The prevalence of borderline personality disorders in the general population is 1.6%. This is the same for men and women, although BDP is more common in women in a clinical setting. Prevalence in outpatient psychiatric populations is estimated at 11% and in inpatient psychiatric populations at 20%.
Criteria for the diagnosis of BPD
A diagnosis of borderline personality disorder requires at least five of the following nine criteria:
- Fear of abandonment. People with BPD will exhibit frantic efforts to avoid abandonment that is perceived or real. They become very insecure in relationships, and sometimes will push loved ones away as a result.
- Intense emotional ups and downs that usually last for hours to days and fluctuate rapidly. Depression can turn into hopelessness and suicidal thoughts, anxiety into panic attacks, and anger to aggression. This may seem as if they have no "emotional skin" like a burn victim to whom everything hurts.
- Intense anger/outbursts. These can cause some real damage to their friendships, job prospects and relationships with loved ones and also sometimes land them in legal troubles.
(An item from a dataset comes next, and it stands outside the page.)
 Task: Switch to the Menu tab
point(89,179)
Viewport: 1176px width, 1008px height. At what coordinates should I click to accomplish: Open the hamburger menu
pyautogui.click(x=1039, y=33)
These outbursts are what cause loved ones to feel they are walking on eggshells, as they try not to upset a person with BPD.
- Severe self-harming. This can involve cutting, burning, picking at skin, or even excessive tattoos or piercings. It's important to note that it is non-suicidal self-harm. These self-harm behaviors release endorphins - the opiates of your brain - which create a sense of wellbeing. For that reason, people with BPD often report that self-harm gives them a relief from emotional pain, or they sometimes say these behaviors are the only way they can feel something. Not all people with BPD exhibit self-harm behaviors. Recurring thoughts of suicidal behaviors or threats are also common and people with BPD are at high risk for suicide attempts.
- Feelings of emptiness. Patients describe them as feelings of loneliness, boredom or a sense that "I don't belong."
- Intense dissociative episodes. A person with BPD can feel disconnected from oneself and have feelings of unreality. They may have developed transient paranoia under intense emotional stress. Sometimes hallucinations may also occur.
- Impulsivity in at least one area of life. People with BPD often have poor impulse control and display behaviors like substance abuse, overspending, unsafe sexual behaviors, reckless driving and binge eating.
- Lack of sense of self. People with BPD struggle with having a set of stable goals and values. They might bounce from career to career or from relationship to relationship. They often have low self-esteem and often feel they do not deserve anything good to happen in their lives.
- Unstable relationships with loved ones. Their relationships swing from extreme idealization to extreme anger and devaluation. This, accompanied with insecurity and rejection sensitivity, leads to tumultuous, intense relationships. They often have a black or white thinking and struggle with grey areas.
Symptoms can have consequences
The symptoms inherent in the BPD have real-life consequences, such as estranged family and friends, relationships ending in separation or divorce, job losses, and even crimes that lead to prison sentences that can prevent them from fulfilling their full potential.
Available Therapies for BPD
There are many different therapies available for borderline personality disorder. One of the most prominent and effective therapies is dialectical behavioral therapy (DBT), a type of cognitive-behavioral therapy that helps people to recognize and change negative thought patterns while accepting positive behavioral changes.
With acceptance, correct diagnosis and appropriate treatment, patients can develop a better understanding of themselves and achieve much better results in life.